April 13, 2014
Jessie Redmon Fauset Program Features Youth Poets

LAWNSIDE, N.J.The Lawnside Historical Society will will celebrate Jessie Redmon Fauset Day April 26 featuring prize-winning poetry about democracy written by fifth through 12 graders from Camden, Burlington and Gloucester counties.

The competition is designed to encourage youth to write original poetry in the vein of the Harlem Renaissance, an intellectually vibrant period for Black America. The theme is "Democracy Under Duress."

Spoken word artist Dave Benjamin Watkis will perform. After coming to New Jersey from Jamaica, Mr. Watkis graduated from Rowan University. He connects with adolescents through poetry, counseling and performances. He performed at Camden’s Stop the Violence Rally at Campbell Field and with recording artists Erykah Badu, Jill Scott and Russell Simmons among others.

More than 50 students submitted original poetry. Winning poets will read their works starting at 2 p.m. in the Lawnside Public School, 426 E. Charleston Ave., where cash prizes and certificates will be awarded.

The Jessie Redmon Fauset Day and the Spirit of the Renaissance Poetry Competition are funded by a grant from the Camden County Cultural and Heritage Commission at Camden County College through the Local Arts Program of the New Jersey Council on the Arts, Department of State, a partner agency of the National Endowment for the Arts.
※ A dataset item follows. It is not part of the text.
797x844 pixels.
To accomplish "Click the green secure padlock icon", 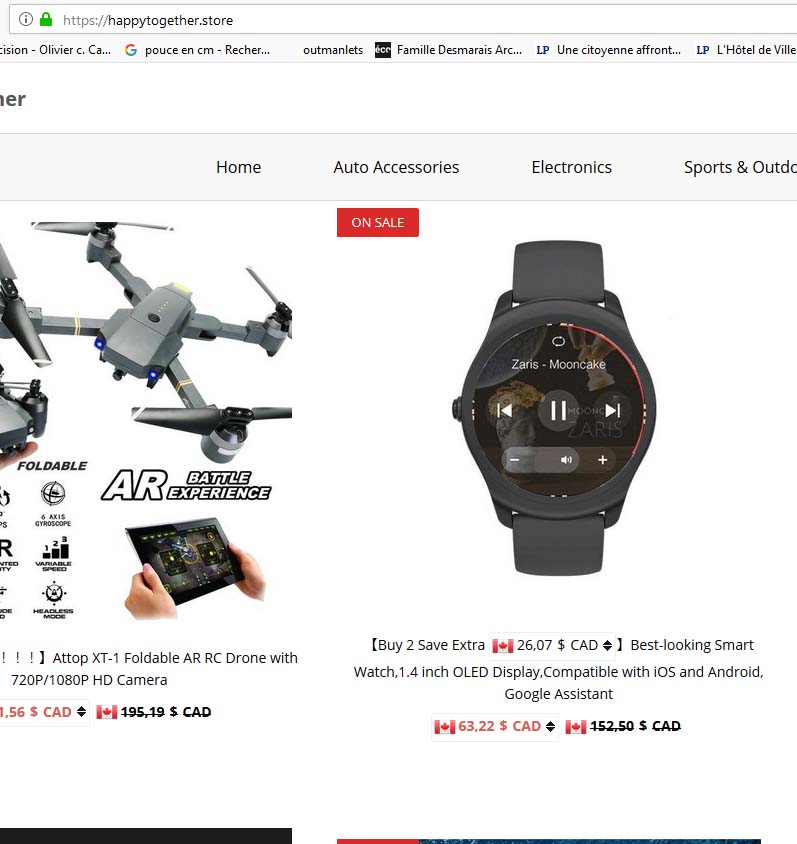I will click(46, 20).
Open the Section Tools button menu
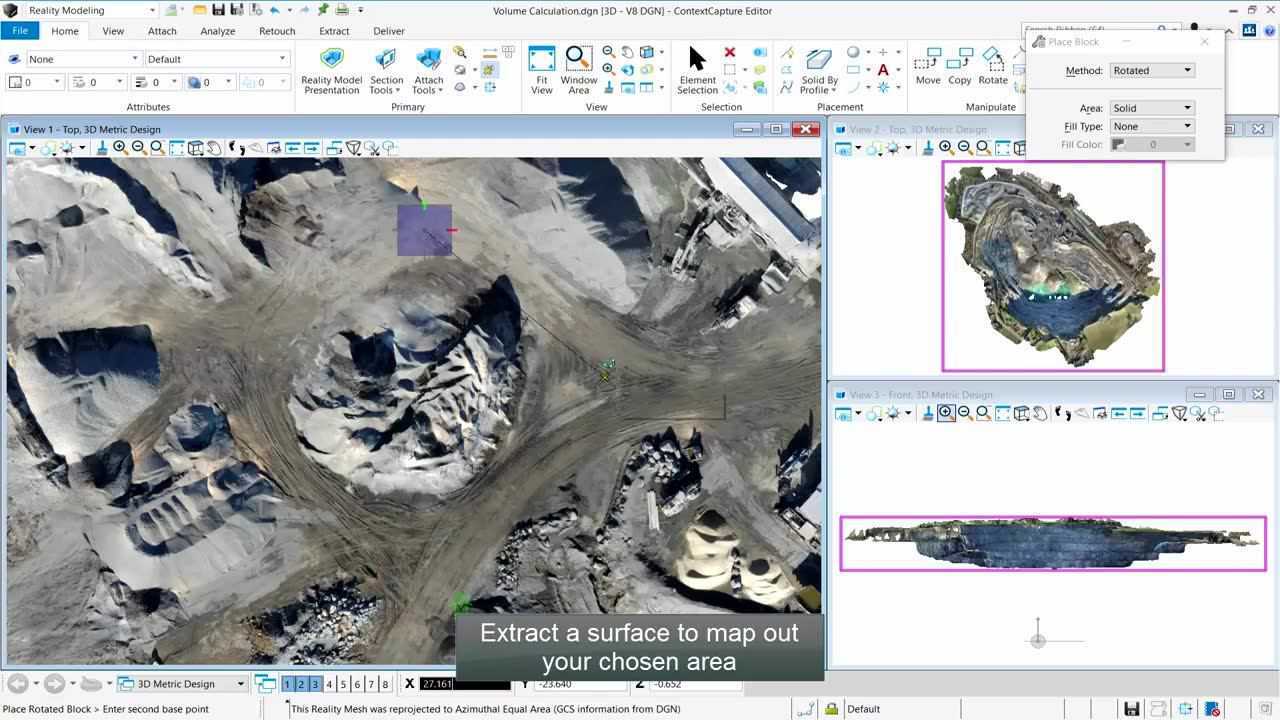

The program is free to the public.

Miss Fauset was literary editor of the NAACP's Crisis magazine for seven years during the 1920s, the height of the Harlem Renaissance. She was a novelist, poet and short story writer like her contemporaries Langston Hughes, Countee Cullen and Zora Neale Hurston. She was born in Lawnside while her father was pastor of Mount Pisgah African Methodist Episcopal Church on April 26, 1882.

Miss Fauset received her education in Philadelphia, a graduate of Girls High School. She was a 1905 graduate of Cornell University and earned a master's degree in French from the University of Pennsylvania.

Langston Hughes, Harlem's poet laureate, called Miss Fauset the mid-wife of the Harlem Renaissance for nurturing him and others by providing an outlet for their voices and published work. She eventually married, returned to high school teaching and died in 1961 in New Jersey.

The Society began honoring Miss Fauset in 2004.

The Lawnside Historical Society is a non-profit organization dedicated to the preservation of the Peter Mott House and the promotion of Lawnside's heritage as a uniquely African-American town. It is a designated organization of the New Jersey Cultural Trust.